About melflufen

Melflufen is a lipophilic peptide-conjugated alkylator that rapidly delivers a highly cytotoxic payload into myeloma cells through peptidase activity. It belongs to the novel class Peptidase Enhanced Cytotoxics (PEnC), which is a family of lipophilic peptides that exhibit increased activity via peptidase cleavage and have the potential to treat many cancers.

Peptidases play a key role in protein homeostasis and feature in cellular processes such as cell-cycle progression and programmed cell death. Melflufen is rapidly taken up by myeloma cells due to its high lipophilicity and immediately cleaved by peptidases to deliver an entrapped hydrophilic alkylator payload. In vitro, melflufen is 50-fold more potent in myeloma cells than the alkylator payload itself due to the peptidase cleavage, and induces irreversible DNA damage and apoptosis. Melflufen displays cytotoxic activity against myeloma cell lines resistant to other treatments, including alkylators, and has also demonstrated inhibition of DNA repair induction and angiogenesis in preclinical studies.

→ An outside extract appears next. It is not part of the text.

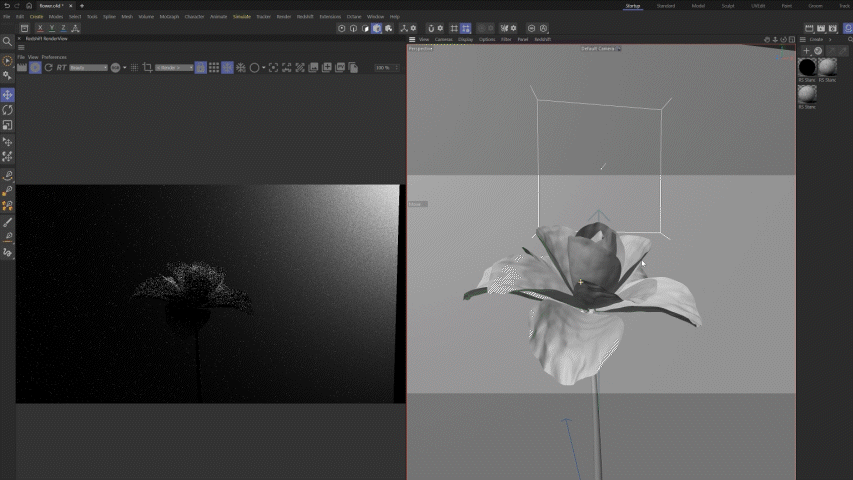Select the Scale tool in left toolbar
This screenshot has width=853, height=480.
pos(8,125)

Melflufen is intended to be the first choice for the treatment of patients with late-stage relapsed and refractory multiple myeloma. Multiple myeloma is a haematological cancer with no cure and a median survival period of approximately 5 years from diagnosis. Patients in the late stages of multiple myeloma suffer from symptoms including skeletal pain, bone fractures and infections associated with a weakened immune system as well as from the side effects of the treatments available today.

Comparing clinical data between melflufen and the current standard of care in multiple myeloma indicates that treatment with melflufen increases overall survival, progression free survival and the number of patients with significant tumour burden reduction as well as being better tolerated by patients.

The pivotal Phase 3 clinical study (OCEAN, OP-103) is currently enrolling and has been approved under the US Food and Drug Administration’s Special Protocol Assessment. In the OCEAN study, melflufen is compared directly against the current standard of care in patients with relapsed or refractory multiple myeloma.

As a rare condition, multiple myeloma is classified as an orphan disease in the US and Europe and melflufen has been granted orphan drug designation by the relevant authorities in both these jurisdictions.